In terms of buyer protection, special warranty deeds are the second-best type of deed. This is because the guarantees only cover the period the seller owned the property. Special warranty deeds are common in commercial property sales because commercial owners may not be as intimately acquainted with the details of a property as a homeowner would be. In residential property sales, commercial sellers, such as a bank selling a home in foreclosure, also opt for special warranty deeds for the same reason. A bank may not be able to make guarantees regarding the previous owner who defaulted on their mortgage loan.
What Is a Quitclaim Deed?
A quitclaim deed is a deed that offers no protection to the buyer because it has no covenants. The only guarantee in a quitclaim deed is that the seller has legal rights to sell. Because there are no guarantees about the condition of the title to the property or the existence of encumbrances, there’s no need for a title search. Transferring ownership using a quitclaim deed is a much faster process than other deed types.
A quitclaim deed represents an “as is” transfer of property. The seller makes no guarantees, and the buyer accepts full responsibility for easements, liens and any other issues arising from owning the property — even if the seller is fully responsible for and aware of the issues at the time of transferring ownership.

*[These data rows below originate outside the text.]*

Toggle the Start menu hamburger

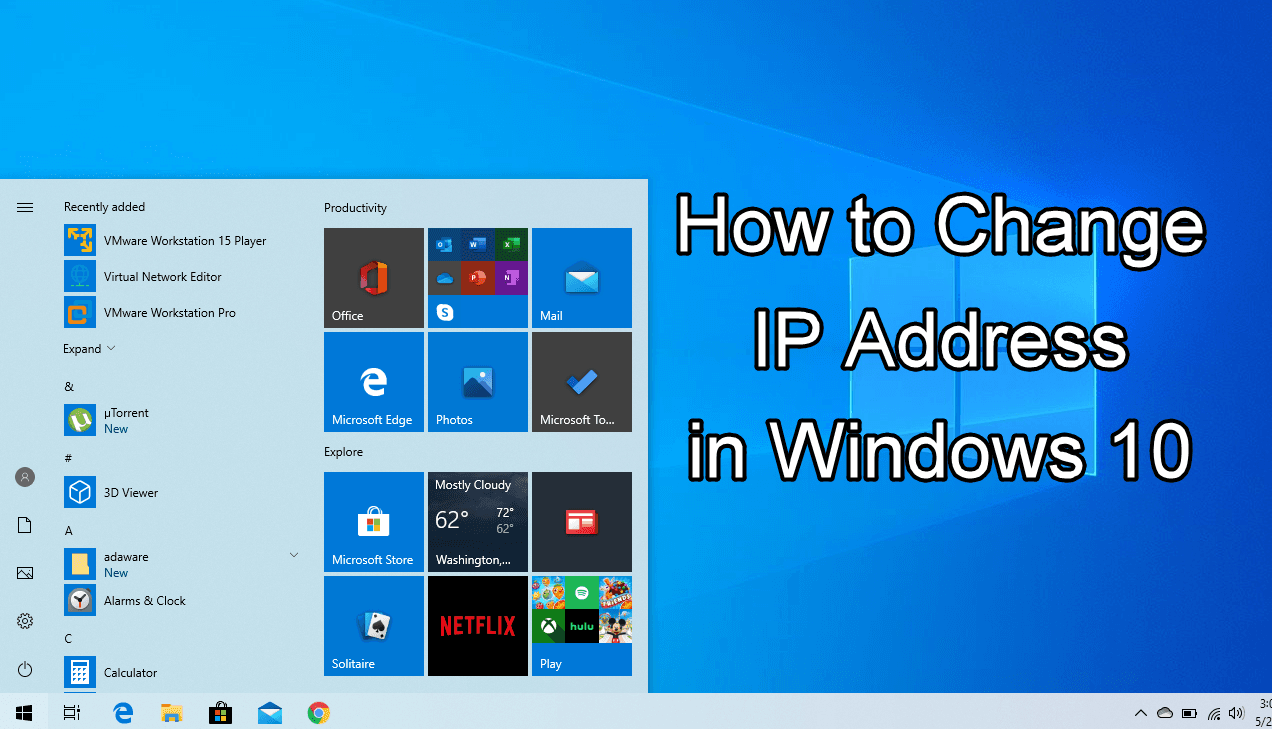pyautogui.click(x=25, y=207)
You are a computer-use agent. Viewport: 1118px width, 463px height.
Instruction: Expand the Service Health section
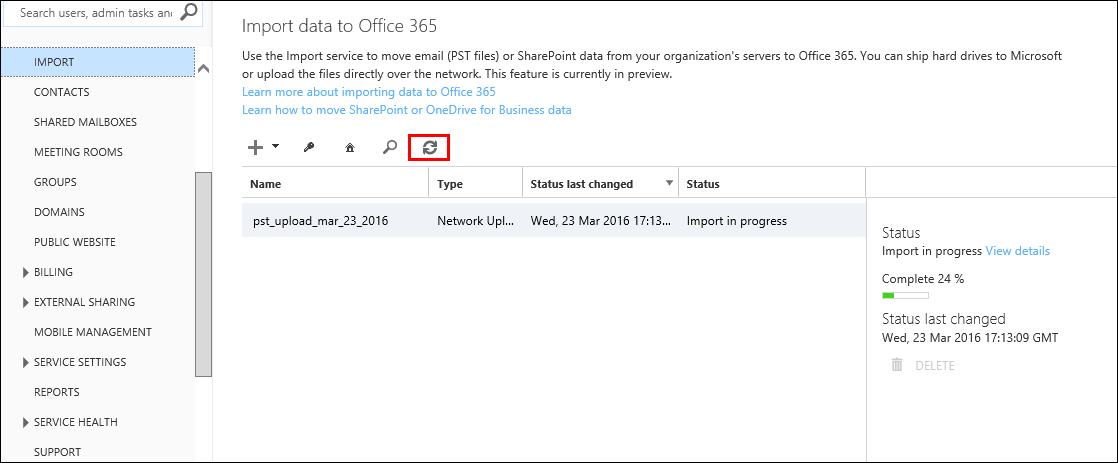point(26,422)
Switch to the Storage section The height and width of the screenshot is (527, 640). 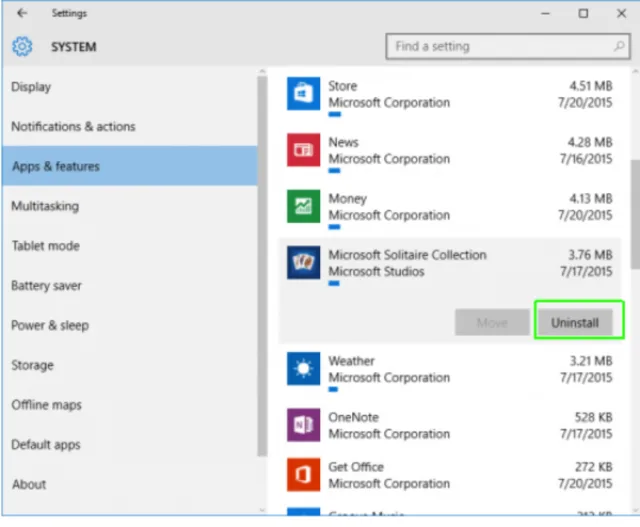coord(32,365)
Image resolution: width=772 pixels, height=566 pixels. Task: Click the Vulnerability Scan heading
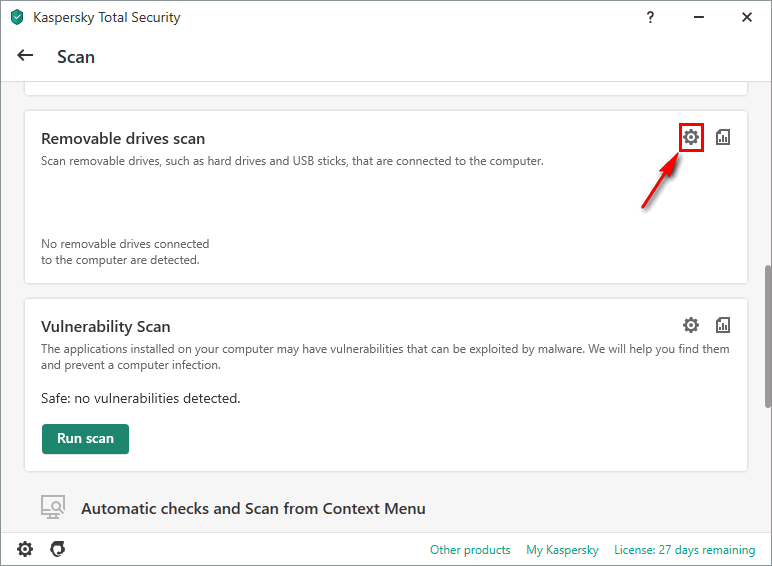[x=106, y=326]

Rather than being used for property sales, quitclaim deeds are more often used for gifting property or handling title issues between family members. This isn’t a wise type of deed to use if you’re buying property from a stranger. If a divorce decree requires a spouse to give land to their soon-to-be ex, they may use a quitclaim deed. If a grandmother wants to give property to her grandchild, she might use a quitclaim deed. The buyer in the special warranty deed example above could negotiate with the supposed one-third owner of the property to sign a quitclaim deed to relinquish their one-third ownership to the new buyer. When purchasing or selling property, it’s important to understand the guarantees that come along with each deed type. Although it’s not always necessary for selling property, involving an attorney in the transaction is wise for ensuring your rights are properly addressed with the ideal type of deed.